A spec was set last September to encapsulate DisplayPort inside a USB-C to USB-C cable, just like Thunderbolt encapsulated DisplayPort, so we'll likely see some of that in future monitors as well.
The power persists
Thunderbolt isn't dead and USB-C doesn't look like it's going to kill it off soon. Indeed, it seems likely that USB-C will wind up replacing ports on consumer-leaning Macs, like future MacBooks (if 12-inch isn't the only model), Mac minis, and iMacs, while the Mac Pro and MacBook Pro will probably retain Thunderbolt for the highest performance with external drives and other peripherals.
If you're dead set on buying a USB-C machine, make sure you know what you're getting into--especially if you use your laptop as a fully appointed portable workstation like I do.
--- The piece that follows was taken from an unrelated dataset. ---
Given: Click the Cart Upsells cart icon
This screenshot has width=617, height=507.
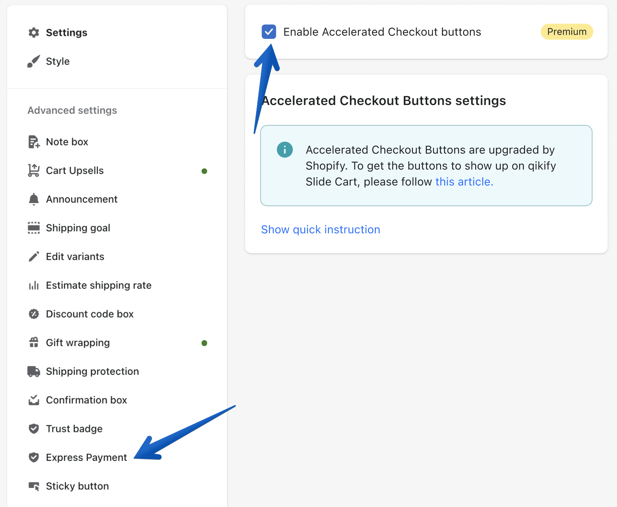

Before ordering, you need to make sure the particular multi-prong adapters you'll need are available, compatible, and affordable.
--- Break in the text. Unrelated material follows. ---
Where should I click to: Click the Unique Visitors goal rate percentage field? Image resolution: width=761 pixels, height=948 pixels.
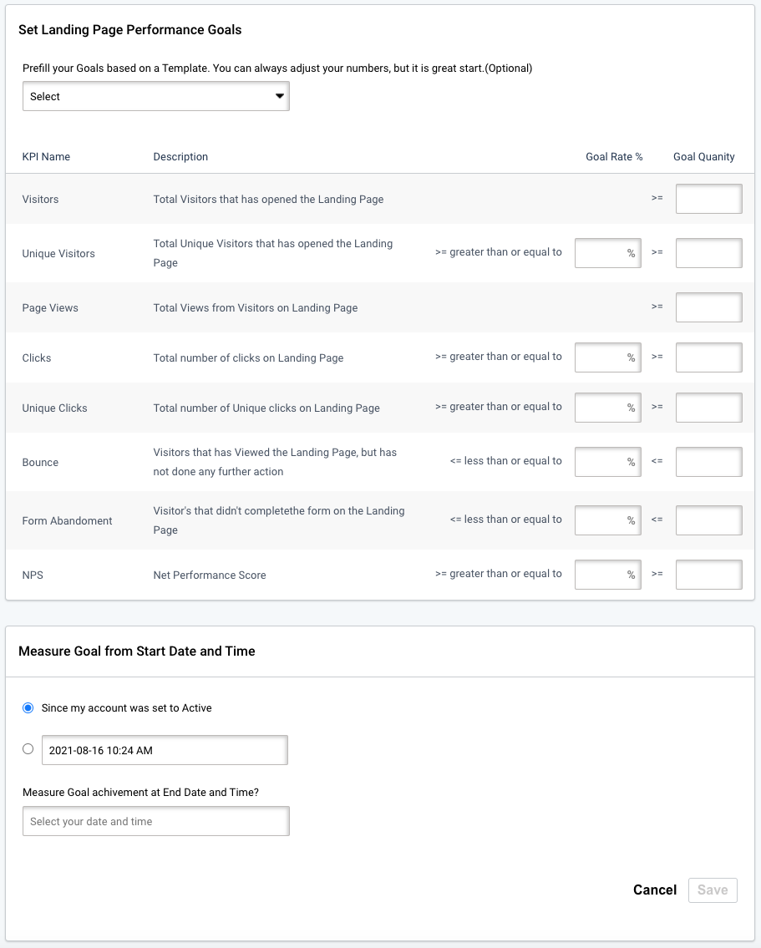tap(607, 252)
It could be that Apple is signaling the post-peripheral era, appealing to a new majority of users who really only need USB to charge their machines. The current MacBook's SD Card slot is of little use to an iPhone photographer, for instance.
And with more than 9 hours of battery life, many mobile-first users can comfortably give up their single do-everything USB-C port when they need USB connectivity for, say, a thumb drive. Sure, that USB-C port is also your lifeline to charging power. But the definition of "power" user could be about to change.